Excerpt to read START
He only has two questions, but lots of answers, I would expect more questions if he was trolling.


----------



## russell28 (Apr 17, 2013)

oshmikeosh 6 days
She is due in October, thanks. I already have kids.


oshmikeosh 6 days
And Erin, we have become close friends at work so she has told me about a lot of personal things.

oshmikeosh 6 days
Didn't have protection because we didn't plan on having sex. She also wasn't getting pregnant and we were drunk so we just figured we'd do it and be careful.



ℓчşşά answered 6 days ago
Run your car off the troll hill.

1
Comments (1)

oshmikeosh 6 days
WTF are you talking about?

Some of his comments to the replies.


----------



## dre43 (Feb 25, 2013)

Trust me... I have seen all the responses. Just biding my time... I have to figure out how I'm going to let him know that I know. I feel like such a fool... so many chances I've given him in the past. I'm a good person... I know I don't deserve any of this. But, it's also hard because we have a daughter together. But, I can't keep letting things go on this way. He needs to be made accountable. I want so much to approach her too. But, not yet. The good thing.... we're NOT married, but may as well be. We've been in this relationship for nearly 8 years. My biggest problem is that I'm too trusting. I want to believe what he tells me. But, my gut tells me differently.


----------



## dre43 (Feb 25, 2013)

Oh... and let me say... I do know that it is him. No one else is posting on his behalf.


----------



## EleGirl (Dec 3, 2011)

You have proof that he cheated in that he is talking about it online. That's enough to end the relationship over.

Why do you need anything else to leave him?


----------



## russell28 (Apr 17, 2013)

dre43 said:


> Oh... and let me say... I do know that it is him. No one else is posting on his behalf.


How do you know, are you really him? He does seem to spend quite a bit of time in womans health and responding to trolls that claim to be 14 years old.. How are you familiar with (his) trolling, what has "he" done before?


----------



## dre43 (Feb 25, 2013)

No, I'm not really him!! Last year, I discovered a lot of emails back and forth with TS Escorts. I finally did confront him. But, I got the excuse that he's sick and wanted to see what kind of responses he would get. I don't completely believe him but he said he would stop the behavior because he knew how much it hurt me. In the midst of all my "research", I had discovered conversations with friends of his on FB. I found out about the attraction to his coworker last year. He knows I wasn't happy about it, but I decided to try and get past it and work on our relationship. He is also diagnosed with depression and takes medication for it. He is pretty messed up and I've tried to stick by him through it all. So, when I saw the most recent post about this coworker, it made me think he was doing it again... trying to see what type of responses he would get from it. Stupid, I know. That's what I wanted to believe anyway.
Excerpt to read END
Stored data START
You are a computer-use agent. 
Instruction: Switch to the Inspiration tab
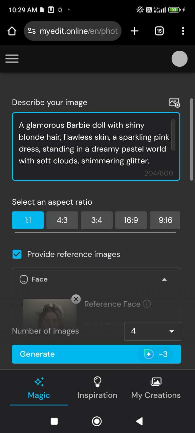(97, 388)
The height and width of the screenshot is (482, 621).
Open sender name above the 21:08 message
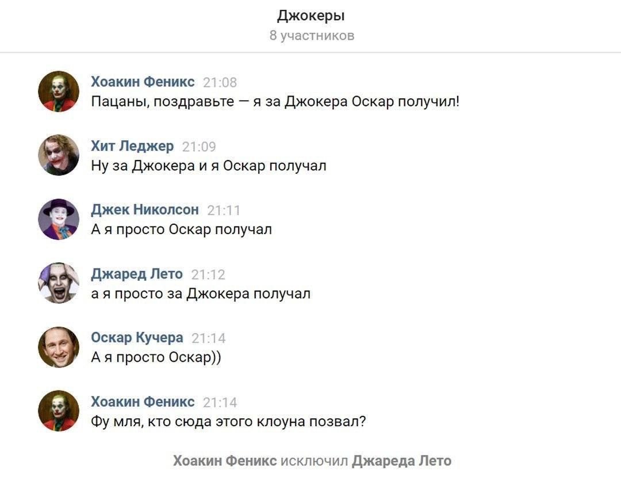tap(143, 82)
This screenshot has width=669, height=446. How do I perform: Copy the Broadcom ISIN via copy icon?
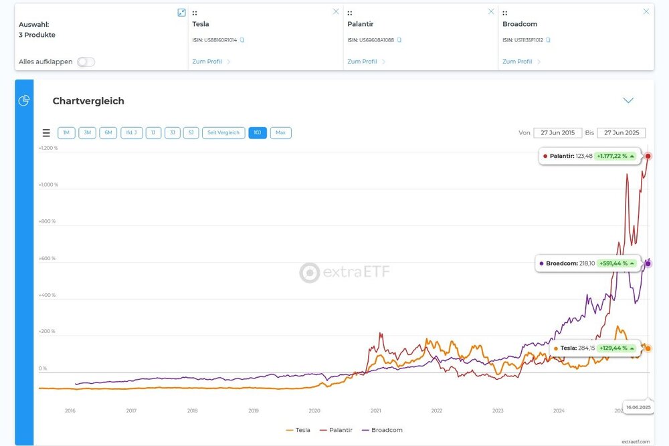click(548, 40)
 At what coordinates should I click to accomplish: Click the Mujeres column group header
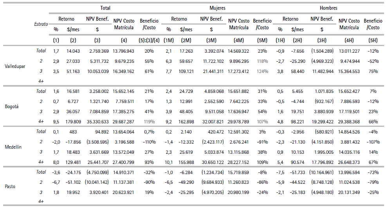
Stored data END
### Apply what you read
[1] In the forum thread, how long has dre43 been in the relationship?
[2] Echo the part of the forum thread between "## EleGirl (Dec" and "to leave him?", inclusive.
[3] List every username that appears as the heading of a post in the forum thread.
The rows come from a separate source.

### Solution set
[1] Nearly 8 years.

[2]
## EleGirl (Dec 3, 2011)

You have proof that he cheated in that he is talking about it online. That's enough to end the relationship over.

Why do you need anything else to leave him?

[3] russell28, dre43, EleGirl